Syntheses, solution multi-NMR characterization, and reactivities of [C6F5Xe]+ salts of weakly coordinating borate anions, [BY4]- (Y = CF3, C6F5, CN, or OTeF5)

New examples of [C6F5Xe](+) salts of the weakly coordinating anions [B(CF3)(4)](-), [B(C6F5)(4)](-), [B(CN)(4)](-), and [B(OTeF5)(4)](-) have been synthesized by metathesis reactions of [C6F5Xe][BF4] with the corresponding M-1[BY4] salts (M-1 = K or Cs; Y = CF3, C6F5, CN, or OTeF5). The salts were characterized in solution by multi-NMR spectroscopy. Their stabilities in prototypic solvents (CH3CN and CH2Cl2) and decomposition products are reported. The influence of the coordinating nature of [BY4](-) on the decomposition rate Of [C6F5Xe](+) as well as the presence of the weakly nucleophilic [BF4](-) ion has been studied.
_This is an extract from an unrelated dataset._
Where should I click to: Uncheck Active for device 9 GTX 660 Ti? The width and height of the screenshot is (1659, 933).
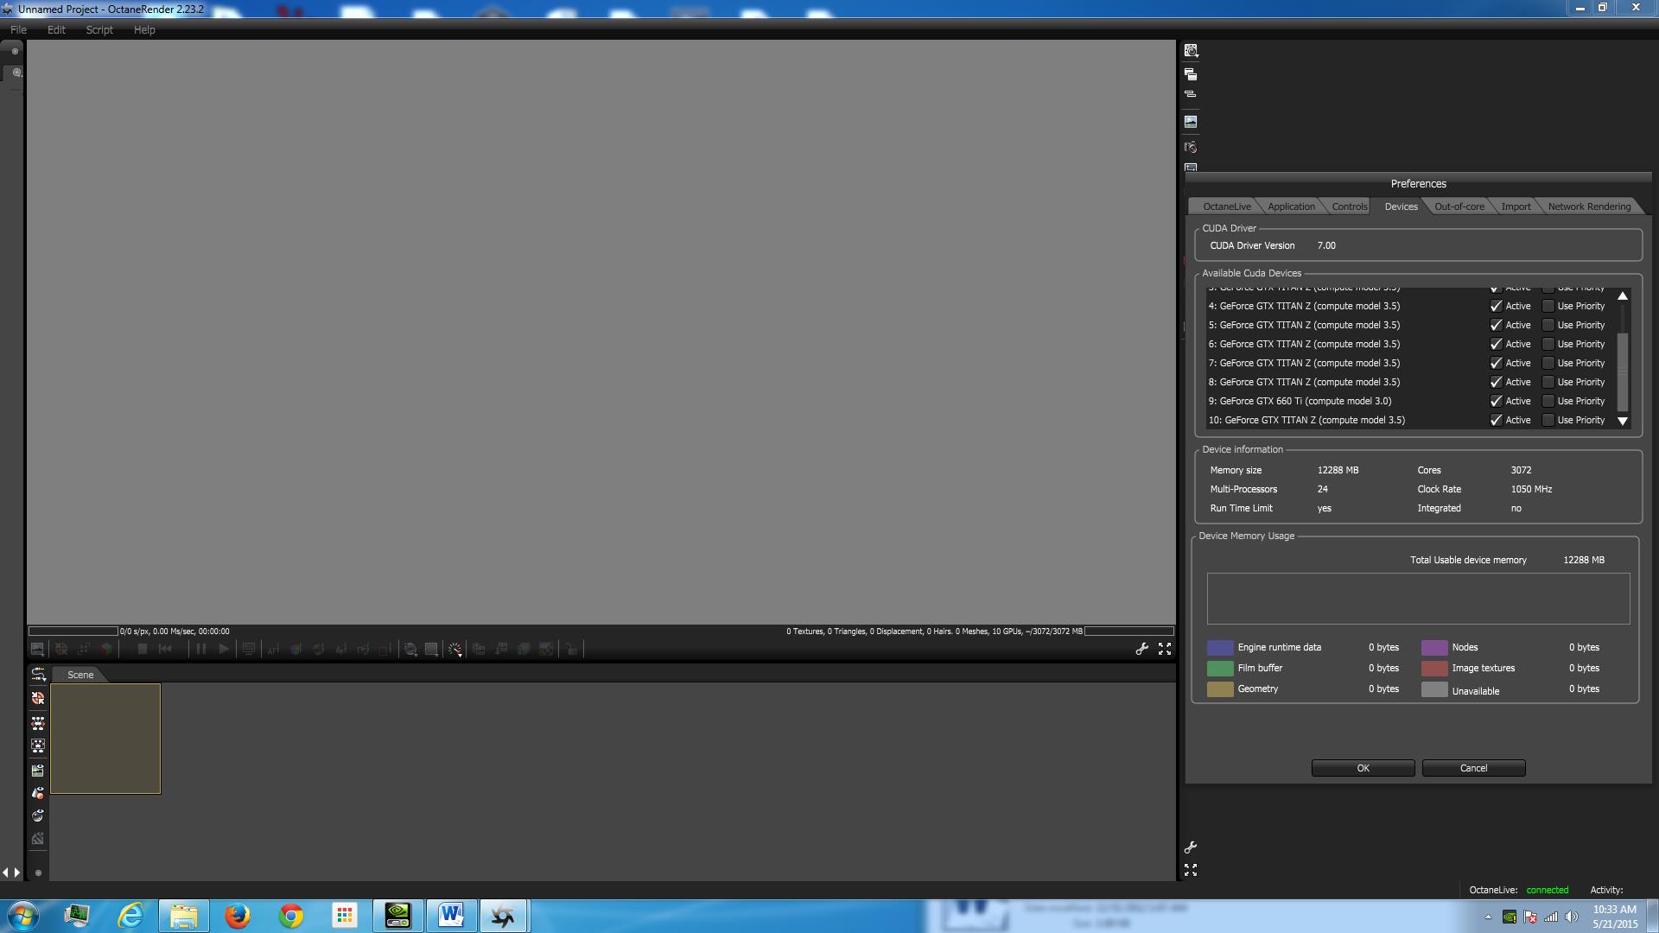pyautogui.click(x=1496, y=401)
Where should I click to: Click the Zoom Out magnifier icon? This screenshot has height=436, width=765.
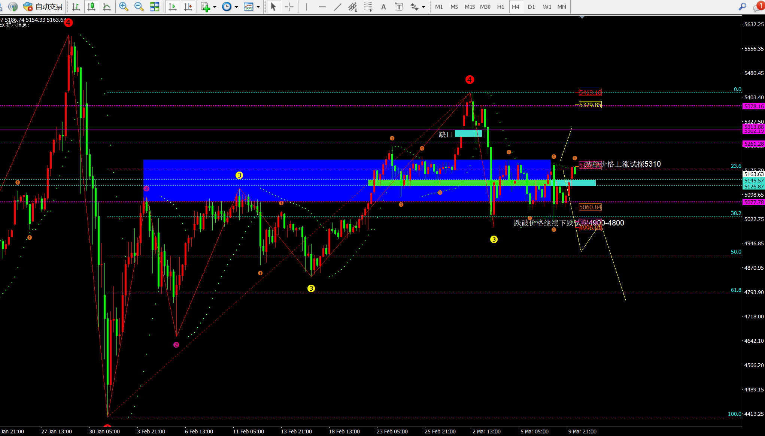pos(139,6)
The electrophilic pentafluorophenylation of C6H5F by [C6F5Xe][BY4] in solvents of different coordinating abilities (CH3CN and CH2Cl2) and the effects of stronger nucleophiles (fluoride and water) on the pentafluorophenylation process have been investigated. Simulations of the F-19 and Xe-129 NMR spectra of [C6F5Xe](+) have provided the complete set of aryl F-19-F-19 and Xe-129-F-19 coupling constants and their relative signs. The F-19 NMR parameters of the [C6F5Xe](+) cation in the present series of salts are shown to reflect the relative degrees of cation-solvent interactions.